As I will review in an upcoming post at PLOS Mind the Brain, the link between the availability of fast food outlets and obesity is weak and probably explained by a variety of other factors, including poverty and restrictions on opportunities to purchase, store, cook, and consume food from supermarkets, as well as competing demands and preferences
My Mind the Brainslize of post will discuss some of the reactions that surprised me when I tweeted about this BMJ article.
My expression of skepticism about the ethics or effectiveness of restricting people’s access to fast food outlets had encountered mostly hostile responses. I even lost a few followers. I realized that because it was the early morning and I was in Europe, most of the responses were coming from the UK or continental Europe while Americans were still sleeping.
I later posted something on Facebook, including a link to the article.There the responses were a more sympathetic “take your hands off my slice of pizza”coming from Americans. Thre was much more of a sense that eating is a basic human need, access to food is a basic human right, and restrictions set on that right can become a matter of social justice, particularly when the restrictions occur without the involvement of those who are most affected. Of course, eating is very different than smoking or the misunderstood Second Amendment right “to bear arms.”
I underestimated the cultural differences between the UK and the US in willingness to impose top-down restrictions on people’s freedom of choice. We are, after all, as Winston Churchill observed, two nations separated by a common language.
[The following was uploaded as a Rapid Response at BMJ, awaiting approval March 28, 2014]
There are incentives for researchers to produce findings that support decisions to which policy makers are already committed. Top down decisions to control obesity by restricting access to fast food outlets are a prime example.
Burgoine and colleagues1 previously demonstrated how researchers can serve up illusory ‘obesogenic realities’ to order with arbitrary methodological and statistical decisions and selective reporting. Now Burgoine and other colleagues2 have presented a prime example of this, declaring in their abstract: “Government strategies to promote healthier diets through planning restrictions for takeaway food could be most effective if focused around the workplace.”
This unqualified recommendation is based on a cross-sectional observational survey study of a rural area of England. One needs to read the abstract carefully in conjunction with the actual results to recognize spin being applied to results that even then do not justify this bold recommendation. The abstract selectively reports findings concerning exposure to fast food outlets and consumption of fast food in the work environment. These effects amount to only 5.3 g per day when individuals in lower quartile of exposure are compared to those in the highest. In the results section, we learn that the association for the home environment is more modest and not dose-response. Further, the association for along commuting routes is nonsignificant.
These patterns are examined in multiple linear regression analyses vulnerable to addition or exclusion of arbitrarily selected and poorly measured control variables. For instance, in the results section we learn “In models that omitted supermarket exposure as a covariate, the associations between combined takeaway food outlet exposure, consumption of takeaway food, and body mass index were attenuated towards the null (web figs 5 and 6, upper right panels, respectively). “
The authors are to be faulted for failing to present basic bivariate relationships, reliance on complex multiple linear regression models of cross-sectional data that poorly capture environments or individuals, and an abstract that does not meet results in a way that is accurate or representative.
However, British Medical Journal shares blame for promoting faulty policy recommendations with weak evidence. The journal encourages authors of observational studies to identify clinical and public health implications without noting strength of evidence or the need for intervening randomized trials evaluating interventions between observational studies and policy recommendations.
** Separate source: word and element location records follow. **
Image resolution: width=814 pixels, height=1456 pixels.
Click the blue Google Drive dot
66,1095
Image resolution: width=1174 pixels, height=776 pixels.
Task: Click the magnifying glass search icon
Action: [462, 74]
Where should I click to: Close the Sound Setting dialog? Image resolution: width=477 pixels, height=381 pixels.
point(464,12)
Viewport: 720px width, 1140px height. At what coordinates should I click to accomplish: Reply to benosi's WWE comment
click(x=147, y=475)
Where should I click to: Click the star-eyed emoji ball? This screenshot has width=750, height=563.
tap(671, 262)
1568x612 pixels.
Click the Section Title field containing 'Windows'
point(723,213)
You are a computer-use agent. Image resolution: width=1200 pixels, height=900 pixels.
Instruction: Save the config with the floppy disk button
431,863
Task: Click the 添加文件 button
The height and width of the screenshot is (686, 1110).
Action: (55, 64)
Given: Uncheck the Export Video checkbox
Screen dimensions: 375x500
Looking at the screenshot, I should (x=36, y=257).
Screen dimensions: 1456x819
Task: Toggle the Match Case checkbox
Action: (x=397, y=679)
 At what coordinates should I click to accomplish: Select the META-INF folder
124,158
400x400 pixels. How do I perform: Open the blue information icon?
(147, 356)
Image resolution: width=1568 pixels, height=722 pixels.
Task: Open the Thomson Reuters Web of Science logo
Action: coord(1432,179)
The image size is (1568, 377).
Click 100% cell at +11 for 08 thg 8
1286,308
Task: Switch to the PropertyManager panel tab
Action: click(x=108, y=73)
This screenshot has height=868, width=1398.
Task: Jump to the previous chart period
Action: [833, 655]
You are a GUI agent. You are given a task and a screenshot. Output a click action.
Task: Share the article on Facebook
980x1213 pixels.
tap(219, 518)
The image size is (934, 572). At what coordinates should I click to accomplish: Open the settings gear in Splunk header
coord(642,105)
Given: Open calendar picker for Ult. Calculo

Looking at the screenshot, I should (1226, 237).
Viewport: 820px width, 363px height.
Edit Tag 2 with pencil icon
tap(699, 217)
Readers need to ask: would BMJ have accepted this article if the authors had not made policy recommendations unwarranted by their data? If the article were nonetheless accepted, would similar media coverage have been generated by an appropriately modest acknowledgment that within the limits of their data, the authors did not find strong support for limiting fast food outlets as a way of controlling obesity?
Authors of observational studies commonly make recommendations for clinical practice and policy without calling for an RCT.3 BMJ should stop its complicity by reconsidering its policy of calling for clinical and public health implications from observational studies. If the journal policy must persist, then a policy should be implemented of requiring preregistration of design and analysis plans for observational studies,4 just as done with clinical trials. And frank admission of the limitations of cross-sectional observational data should be clearly acknowledged, starting in abstracts.
01. Burgoine T, Alvanides S, Lake AA. Creating ‘obesogenic realities’; do our methodological choices make a difference when measuring the food environment? Int J Health Geogr 2013;12:1-9.
02. Burgoine, T., Forouhi, N. G., Griffin, S. J., Wareham, N. J., & Monsivais, P. Associations between exposure to takeaway food outlets, takeaway food consumption, and body weight in Cambridgeshire, UK: population based, cross sectional study. BMJ: 2014, 348.
03. Prasad, V., Jorgenson, J., Ioannidis, J., & Cifu, A. (2013). Observational studies often make clinical practice recommendations: an empirical evaluation of authors’ attitudes. J Clin Epi, 2013; 66(4), 361-366.
04. Thomas, L., & Peterson, E. D. The value of statistical analysis plans in observational research: defining high-quality research from the start. JAMA, 2012; 308(8), 773-774.